Government legislation and public attitudes determine whether or not the gospel may be freely proclaimed and Bibles freely distributed. Some Christians seem to be unaware that they are free to hand out Bibles and to hold crusades in this country because it is lawful for them to do so. If governments enact extensive legislation contrary to Christian morality, how long will it be before the Bible and its believers are condemned as opponents of the law?

Decency and perversity are antagonistic to each other: they cannot co-exist for long: one must destroy the other. When a society grants the freedom to practise perversity, it soon denies the freedom to practise decency.

Consider homosexual law “reform” by way of example. Decriminalisation and anti-discrimination legislation usually go hand in hand. In its effort to protect homosexual “rights” through anti-discrimination legislation, a government may ban from schools and public libraries books that condemn homosexual acts. The Bible is such a book.

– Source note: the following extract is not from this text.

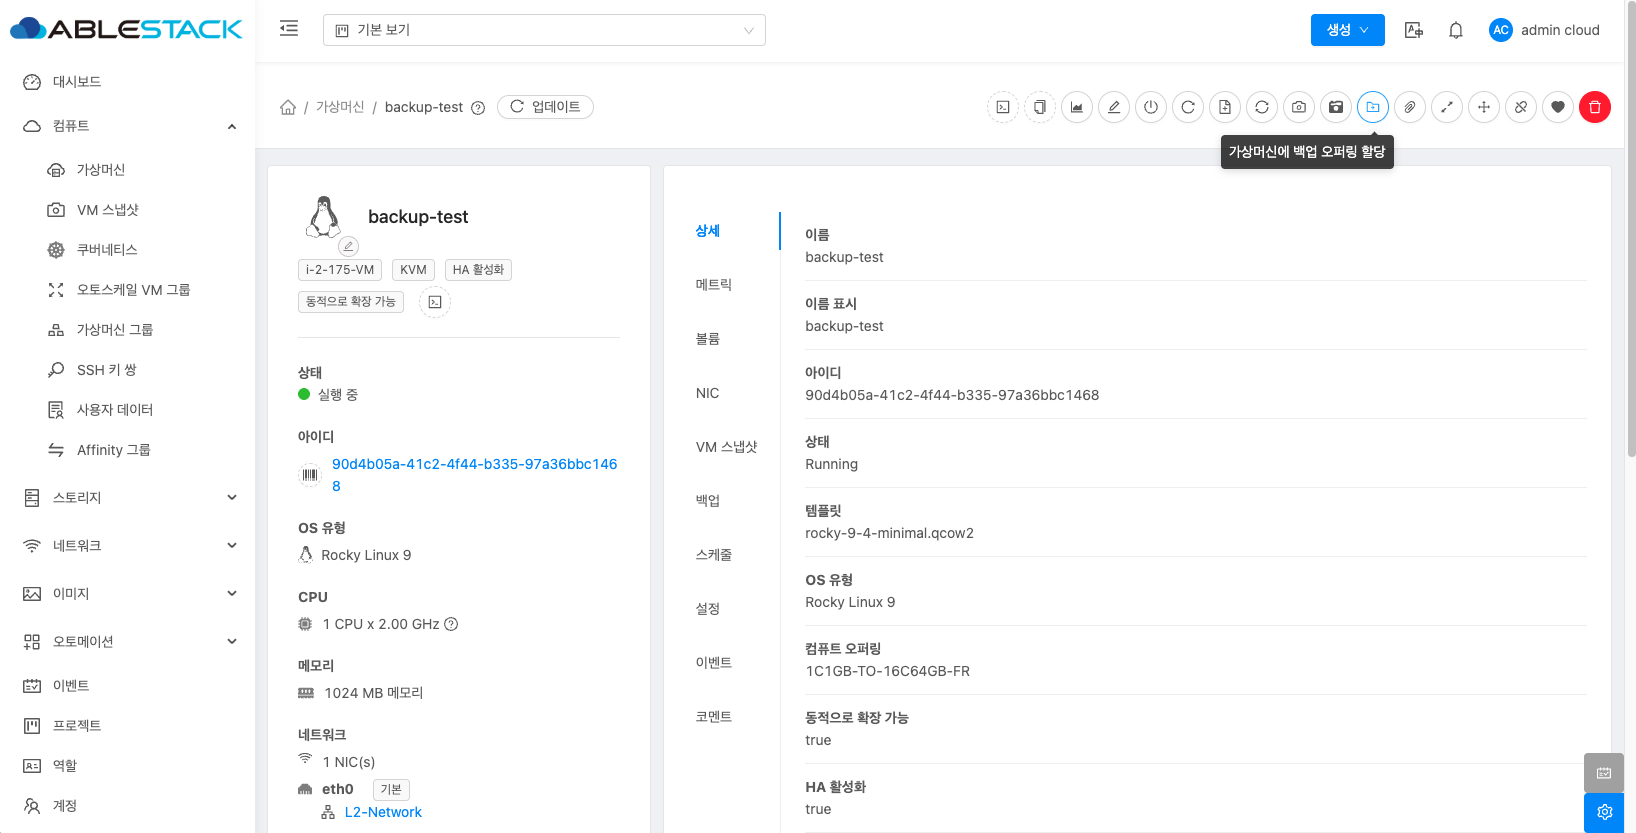Open the VM console from the toolbar

tap(1003, 107)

Evangelical and social concerns cannot be separated. The man who stands watch with a sword enables another to build with a trowel. But the builder must not think that he can do without the soldier. He is free to build so long as the soldier is at his post, and no longer.

Of course, the soldier and the builder are often the same person. It would be a mistake to think that a Christian can only be one or the other. Ideally, every Christian should be like the Jews who rebuilt the walls of Jerusalem towards the end of the Babylonian exile: “Those who carried burdens were laden in such a way that each with one hand laboured on the work and with the other held his weapon” (Nehemiah 4:17-18).